Extracted entries.
┄┄┄┄┄┄┄┄┄┄┄┄┄┄┄┄┄┄┄┄

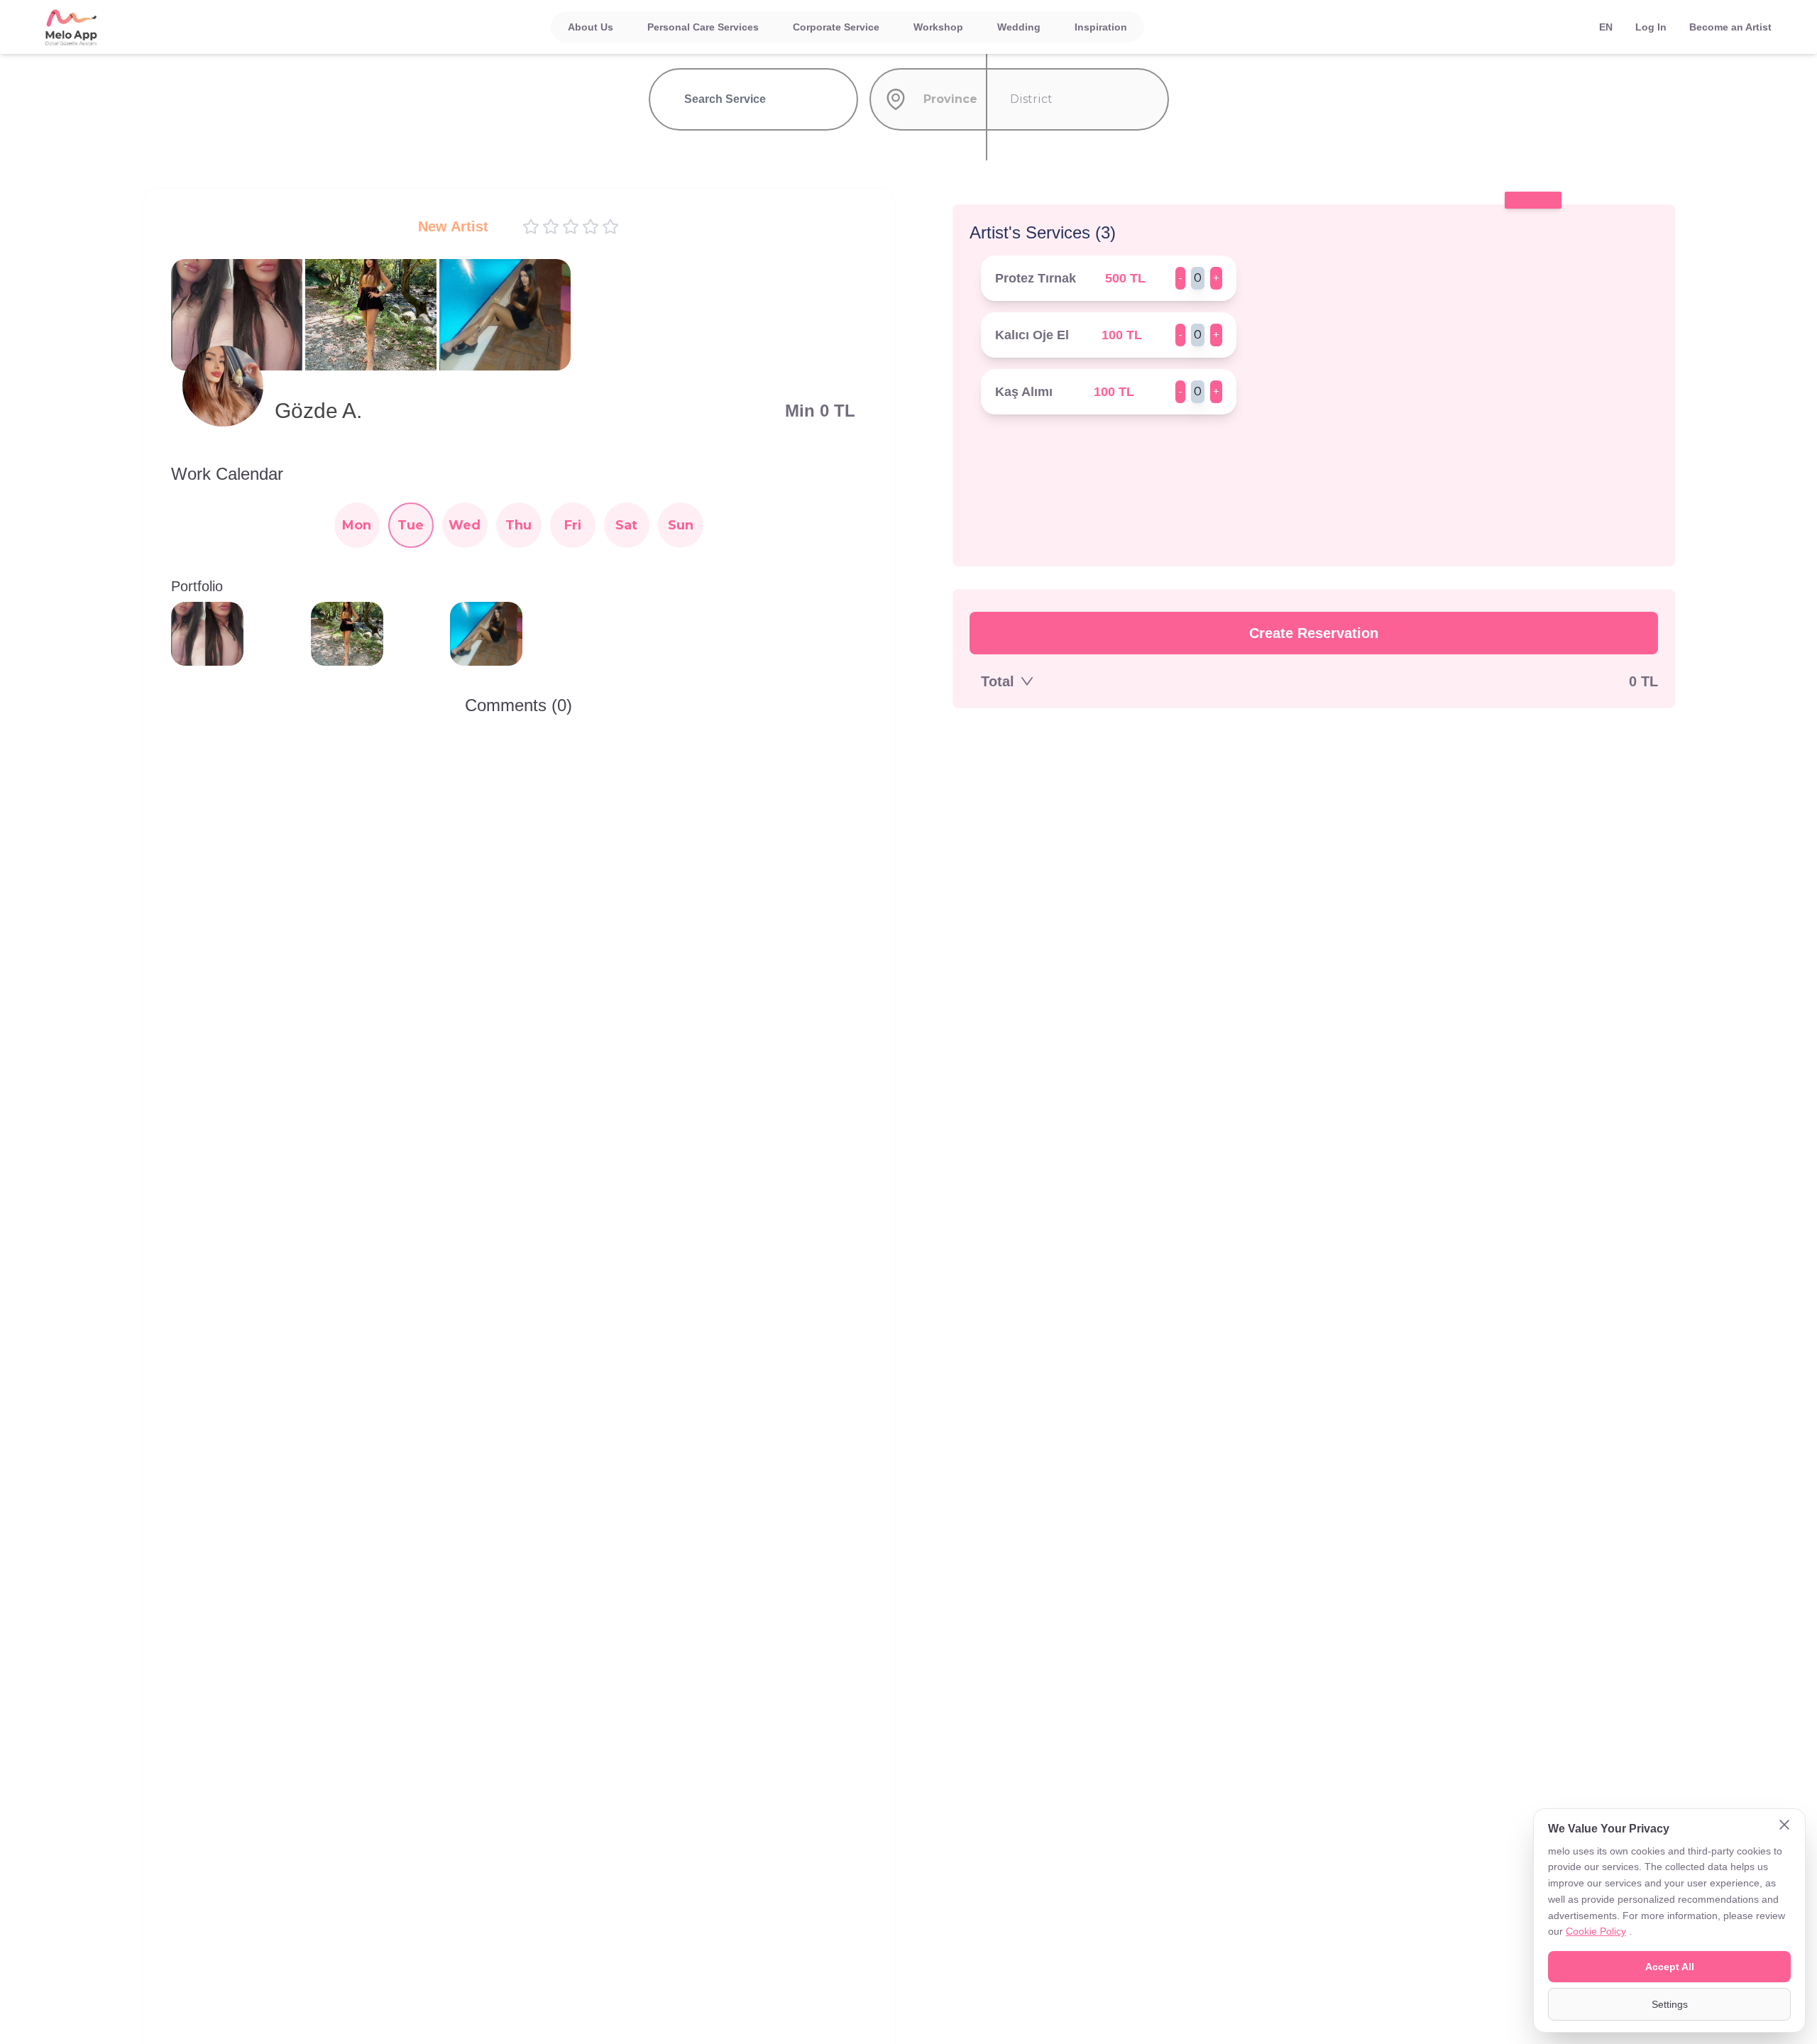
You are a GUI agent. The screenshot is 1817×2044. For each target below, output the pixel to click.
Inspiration (1101, 27)
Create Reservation (1313, 633)
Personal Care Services (703, 27)
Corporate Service (836, 27)
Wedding (1019, 27)
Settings (1670, 2004)
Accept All (1669, 1966)
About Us (590, 27)
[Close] (1784, 1826)
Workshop (938, 27)
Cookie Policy (1596, 1931)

┄┄┄┄┄┄┄┄┄┄┄┄┄┄┄┄┄┄┄┄

Only the text of the listing should be returned, exactly and in full; no image goes into the copy.

Written solution.
You are a GUI agent. The screenshot is 1817×2044. For each target below, output the pixel to click.
Inspiration (1101, 27)
Create Reservation (1313, 633)
Personal Care Services (703, 27)
Corporate Service (836, 27)
Wedding (1019, 27)
Settings (1670, 2004)
Accept All (1669, 1966)
About Us (590, 27)
[Close] (1784, 1826)
Workshop (938, 27)
Cookie Policy (1596, 1931)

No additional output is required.